:: Work required ::
In the material below, rewrite everything from the line containing "Where should I" down to the line containing "point(193,36)", putting "brush" in place of "pencil" and leaving all else unchanged. Leave the pictures out.

--- Material shown ---

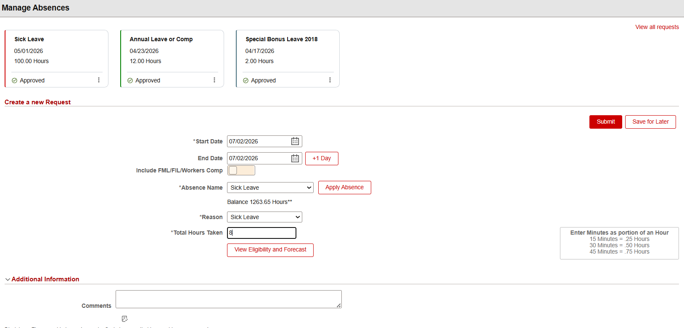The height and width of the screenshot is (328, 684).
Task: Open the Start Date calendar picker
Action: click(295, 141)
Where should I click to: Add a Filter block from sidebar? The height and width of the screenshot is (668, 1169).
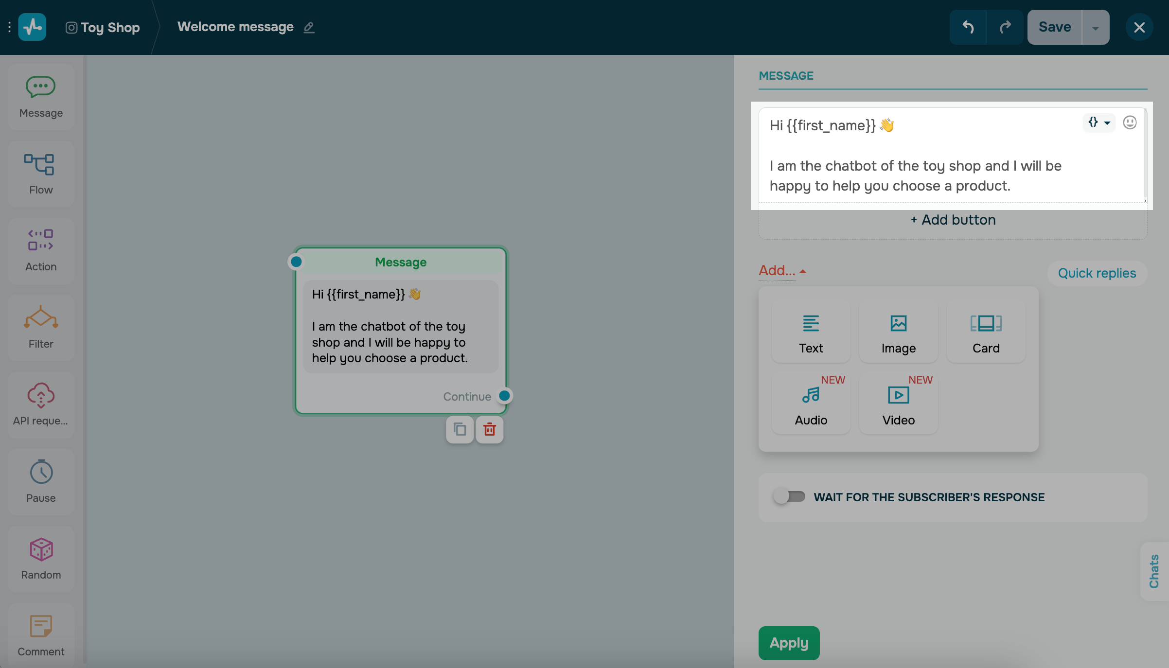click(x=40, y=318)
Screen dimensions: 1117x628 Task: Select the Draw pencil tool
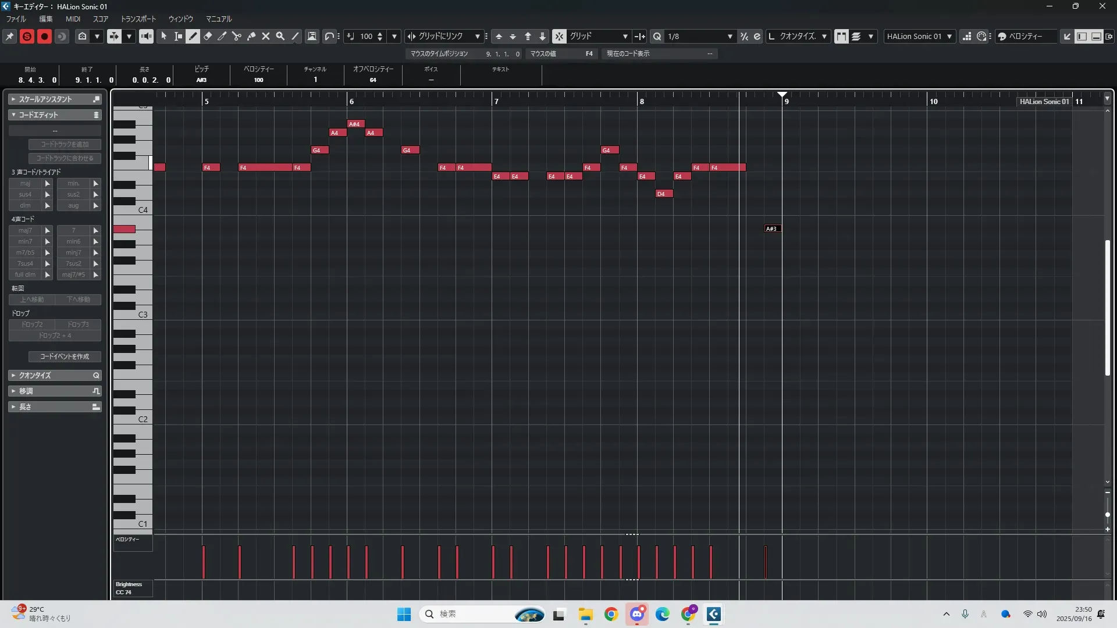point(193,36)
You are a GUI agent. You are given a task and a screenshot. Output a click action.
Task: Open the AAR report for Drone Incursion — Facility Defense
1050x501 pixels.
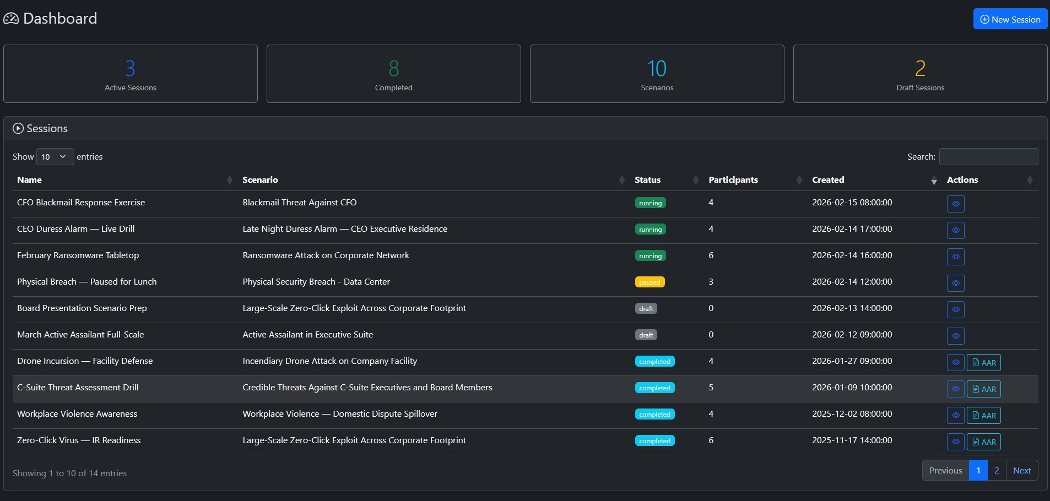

---
--- Material shown ---

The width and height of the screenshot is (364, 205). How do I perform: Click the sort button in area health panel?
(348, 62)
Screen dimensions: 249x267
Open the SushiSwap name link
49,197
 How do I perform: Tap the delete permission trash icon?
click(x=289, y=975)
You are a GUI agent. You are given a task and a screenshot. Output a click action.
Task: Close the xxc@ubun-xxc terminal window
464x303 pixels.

---
--- Material shown ---

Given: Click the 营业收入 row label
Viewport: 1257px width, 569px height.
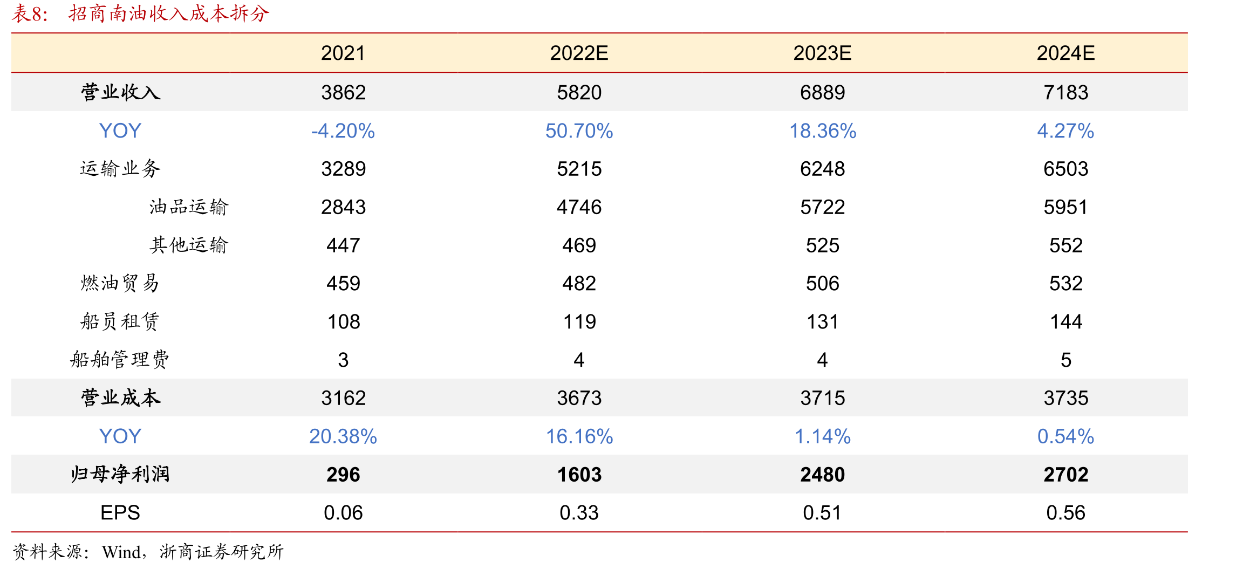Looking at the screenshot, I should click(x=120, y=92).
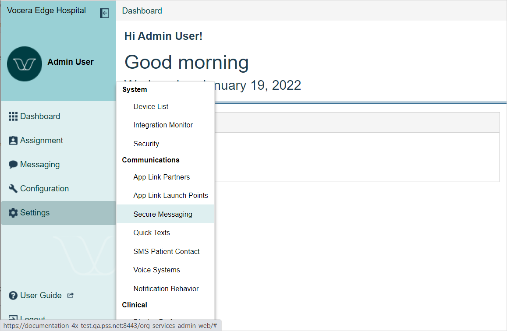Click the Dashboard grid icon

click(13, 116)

---

:: Written response ::
Where should I click to: Add a Filter block from sidebar? The height and width of the screenshot is (668, 1169).
click(x=40, y=318)
Screen dimensions: 1117x628 Task: Select the Draw brush tool
point(193,36)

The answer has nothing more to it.